El hombre es de los que todavía saben apreciar la música clásica. Con un brazo, se tiende hacia delante y pone en marcha una cadena estereofónica. Resuena, la mujer se deja hacer, y vivan los mortales del sueldo y el trabajo, pero, ¿no es cierto?, la música forma parte de esto. El director sujeta a la mujer con su peso. Para sujetar a los trabajadores, que gustan de cambiar del trabajo al descanso, basta con su firma, no tiene que poner su cuerpo encima. Y su aguijón nunca duerme sobre sus testículos. Pero en su pecho duermen los amigos con los que antaño iba al burdel. A la mujer se le promete un vestido nuevo mientras el hombre se quita el abrigo y la chaqueta. Lucha con el alcohol, la corbata se le ha convertido en soga. ¡Llegados a este punto, quisiera vestirlo de nuevo con palabras!

Antes, la cadena de música ha sido puesta en marcha con un golpe bajo, ahora la música del plato cobra ímpetu, y mueve al director algo más rápido. Mangas de sonido saltan hacia adelante para intervenir, ¡un director tiene que sacar su rabo al mundo! Su placer debe perdurar hasta que se vea el suelo y los pobres, a los que se ha vaciado de amor, sean descarrilados y tengan que ir a la oficina de empleo. Todo debe ser eterno y además poder ser repetido con frecuencia, dicen los hombres, y tiran de las riendas que un día su mamá sujetó con cariño. Sí, eso está bien. Y ahora este hombre entra y sale de su mujer, como engrasado. En este terreno la naturaleza no puede haberse equivocado, porque nunca quisimos otra cosa. Se encuentran en un territorio carnal, y los campesinos de media jornada, que lloran fácilmente si no se les contrata, se encolerizan si sus mujeres acarician suavemente a las sorprendidas reses de matadero. Los caballeros gustan de hacer amistad con la Muerte, pero la diversión debe continuar. E incluso a los más pobres se les concede con gusto el placer de las hembras pobres, dentro de las que pueden volverse grandes diariamente, a partir de las 22:00 horas. Pero para este director el tiempo no cuenta, porque él mismo lo produce en su fábrica, y los relojes son estoqueados hasta que gritan.

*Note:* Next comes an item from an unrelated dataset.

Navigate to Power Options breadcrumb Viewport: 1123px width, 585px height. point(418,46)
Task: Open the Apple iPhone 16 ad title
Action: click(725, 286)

Muerde a la mujer en el pecho, lo que hace que las manos de ella se disparen hacia delante. Eso despierta aún más cosas en él, la golpea en el cogote y sujeta con fuerza sus manos, sus viejas enemigas. Tampoco ama a sus siervos. Embute su sexo en la mujer. La música grita, los cuerpos avanzan. La señora directora se sale un tanto de sus casillas, por eso la bombilla tiene tantas dificultades para encenderse. Un perro dormido es el hombre, al que no se hubiera debido despertar para traerlo a casa, sacándolo del círculo de sus socios. Lleva el arma bajo el cinturón. Ahora, se ha disparado algo así como un tiro. La apuesta deportiva se ha perdido. La mujer es besada. Escupiendo, se le gotean cariños al oído, hace mucho que esta flor no florecía, ¿no quiere usted darle las gracias?